Item Pipeline 将数据保存到mongoDB

如果想进行更复杂的操作,如将结果保存到MongoDB数据库中或者筛选某些有用的item,那么可以定义item pipeline来实现

当item生成后,它会自动被送到item pipeline处进行处理,我们可以用item pipeline来做如下操作:

  • 清洗HTML数据
  • 验证爬取数据,检查爬取字段
  • 查重并丢弃重复内容
  • 将爬取结果存储到数据库

要实现item pipeline 很简单,只需要定义一个类并实现process_item方法即可。item pipeline会自动调用这个方法。
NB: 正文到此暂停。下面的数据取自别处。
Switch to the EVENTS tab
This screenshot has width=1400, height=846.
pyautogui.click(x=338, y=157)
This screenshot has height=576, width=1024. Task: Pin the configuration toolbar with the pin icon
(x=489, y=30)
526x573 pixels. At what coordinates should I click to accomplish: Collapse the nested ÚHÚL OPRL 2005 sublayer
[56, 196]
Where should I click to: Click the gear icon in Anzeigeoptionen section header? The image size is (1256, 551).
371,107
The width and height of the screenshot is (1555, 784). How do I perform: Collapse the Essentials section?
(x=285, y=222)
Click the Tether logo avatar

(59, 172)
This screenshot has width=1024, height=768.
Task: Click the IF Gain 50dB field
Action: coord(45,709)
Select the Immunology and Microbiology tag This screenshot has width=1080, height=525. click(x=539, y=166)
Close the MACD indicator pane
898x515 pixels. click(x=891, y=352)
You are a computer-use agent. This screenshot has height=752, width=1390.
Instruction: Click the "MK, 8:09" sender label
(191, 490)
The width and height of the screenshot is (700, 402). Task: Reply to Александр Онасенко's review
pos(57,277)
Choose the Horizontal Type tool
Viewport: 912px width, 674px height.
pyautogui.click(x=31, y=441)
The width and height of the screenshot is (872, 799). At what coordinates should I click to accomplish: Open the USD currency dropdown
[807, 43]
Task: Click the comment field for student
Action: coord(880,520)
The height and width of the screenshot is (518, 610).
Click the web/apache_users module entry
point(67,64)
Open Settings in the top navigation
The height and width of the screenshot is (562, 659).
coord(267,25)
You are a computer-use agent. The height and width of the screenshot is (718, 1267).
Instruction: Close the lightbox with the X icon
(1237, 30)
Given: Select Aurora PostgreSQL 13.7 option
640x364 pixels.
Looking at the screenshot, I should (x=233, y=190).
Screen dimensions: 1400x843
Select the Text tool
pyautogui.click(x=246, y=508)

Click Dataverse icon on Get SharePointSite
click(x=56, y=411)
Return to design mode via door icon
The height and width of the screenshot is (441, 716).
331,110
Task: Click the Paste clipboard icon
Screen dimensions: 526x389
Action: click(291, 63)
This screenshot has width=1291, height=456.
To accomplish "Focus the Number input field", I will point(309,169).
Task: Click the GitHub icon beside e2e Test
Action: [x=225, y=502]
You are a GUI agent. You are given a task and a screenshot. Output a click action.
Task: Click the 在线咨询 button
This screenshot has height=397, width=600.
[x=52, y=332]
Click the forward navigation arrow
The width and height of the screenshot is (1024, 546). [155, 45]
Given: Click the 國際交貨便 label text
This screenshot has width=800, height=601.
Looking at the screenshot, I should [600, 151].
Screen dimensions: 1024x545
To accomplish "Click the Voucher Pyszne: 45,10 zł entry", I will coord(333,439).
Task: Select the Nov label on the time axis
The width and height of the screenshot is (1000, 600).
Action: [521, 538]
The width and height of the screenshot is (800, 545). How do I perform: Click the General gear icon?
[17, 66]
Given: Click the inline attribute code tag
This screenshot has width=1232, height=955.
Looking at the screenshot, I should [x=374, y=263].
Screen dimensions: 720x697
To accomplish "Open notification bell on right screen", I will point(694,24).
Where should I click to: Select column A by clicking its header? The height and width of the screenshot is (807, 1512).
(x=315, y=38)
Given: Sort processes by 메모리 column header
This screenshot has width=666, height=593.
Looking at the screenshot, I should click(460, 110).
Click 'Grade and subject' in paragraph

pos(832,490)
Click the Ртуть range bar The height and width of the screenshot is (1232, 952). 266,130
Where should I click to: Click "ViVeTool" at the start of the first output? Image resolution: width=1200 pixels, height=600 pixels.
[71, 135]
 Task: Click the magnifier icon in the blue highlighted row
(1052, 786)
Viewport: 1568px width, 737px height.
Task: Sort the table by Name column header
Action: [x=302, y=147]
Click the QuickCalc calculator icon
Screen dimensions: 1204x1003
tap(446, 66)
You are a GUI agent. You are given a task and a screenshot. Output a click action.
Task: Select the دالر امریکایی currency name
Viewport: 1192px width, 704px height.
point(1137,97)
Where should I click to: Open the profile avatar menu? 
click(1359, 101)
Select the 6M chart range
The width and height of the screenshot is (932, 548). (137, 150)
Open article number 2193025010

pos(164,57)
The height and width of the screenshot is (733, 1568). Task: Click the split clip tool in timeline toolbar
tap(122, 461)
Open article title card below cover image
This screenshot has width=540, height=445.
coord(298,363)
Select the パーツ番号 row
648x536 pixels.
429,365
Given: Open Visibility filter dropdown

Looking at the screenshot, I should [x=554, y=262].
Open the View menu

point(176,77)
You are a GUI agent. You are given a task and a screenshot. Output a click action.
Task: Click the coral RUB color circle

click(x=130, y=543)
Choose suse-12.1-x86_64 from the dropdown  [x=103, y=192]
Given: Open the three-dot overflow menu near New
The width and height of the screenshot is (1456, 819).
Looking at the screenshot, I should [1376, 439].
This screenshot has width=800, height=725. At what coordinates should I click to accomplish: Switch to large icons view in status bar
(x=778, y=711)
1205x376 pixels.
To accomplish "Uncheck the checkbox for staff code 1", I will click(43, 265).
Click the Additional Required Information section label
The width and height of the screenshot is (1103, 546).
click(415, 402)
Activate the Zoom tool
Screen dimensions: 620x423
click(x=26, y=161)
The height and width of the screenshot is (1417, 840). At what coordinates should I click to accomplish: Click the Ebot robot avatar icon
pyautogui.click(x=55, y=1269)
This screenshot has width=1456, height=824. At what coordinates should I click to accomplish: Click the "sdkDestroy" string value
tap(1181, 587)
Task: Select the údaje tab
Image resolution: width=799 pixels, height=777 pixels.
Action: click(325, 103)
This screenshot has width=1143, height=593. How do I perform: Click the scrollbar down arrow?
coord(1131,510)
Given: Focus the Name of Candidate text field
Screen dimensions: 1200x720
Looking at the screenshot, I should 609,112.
process_item
方法必须返回包含数据的字典或item对象,或者抛出DropItem异常

process_item 方法有两个参数:

  • item:每次Spider生成的item都会作为参数传递过来
  • spider: 这就是spider实例

以下是实现数据存储到mongo的步骤:

  1. 实现item pipeline class,需要定义在 pipelines.py 文件中:
from scrapy.exceptions import DropItem
import pymongo


class TextPipeline():
    '''
    处理item的属性
    '''

    def __init__(self):
        self.limit = 50

    def process_item(self, item, spider):
        if item['text']:
            if len(item['text']) > self.limit:
                item['text'] = item['text'][0:self.limit].rstrip() + '...'
                return item
        else:
            return DropItem('Missing text')  # 如果不存在抛出DropItem异常


class MongoDBPipeline():
    def __init__(self, connecion, database):
        self.connection = connecion
        self.database = database

    @classmethod
    def from_crawler(cls, crawler):  # 利用crawler 获取全局配置
        return cls(crawler.settings.get('MONGODB_CONNECTION'),
                   crawler.settings.get('MONDB_DATABASE'))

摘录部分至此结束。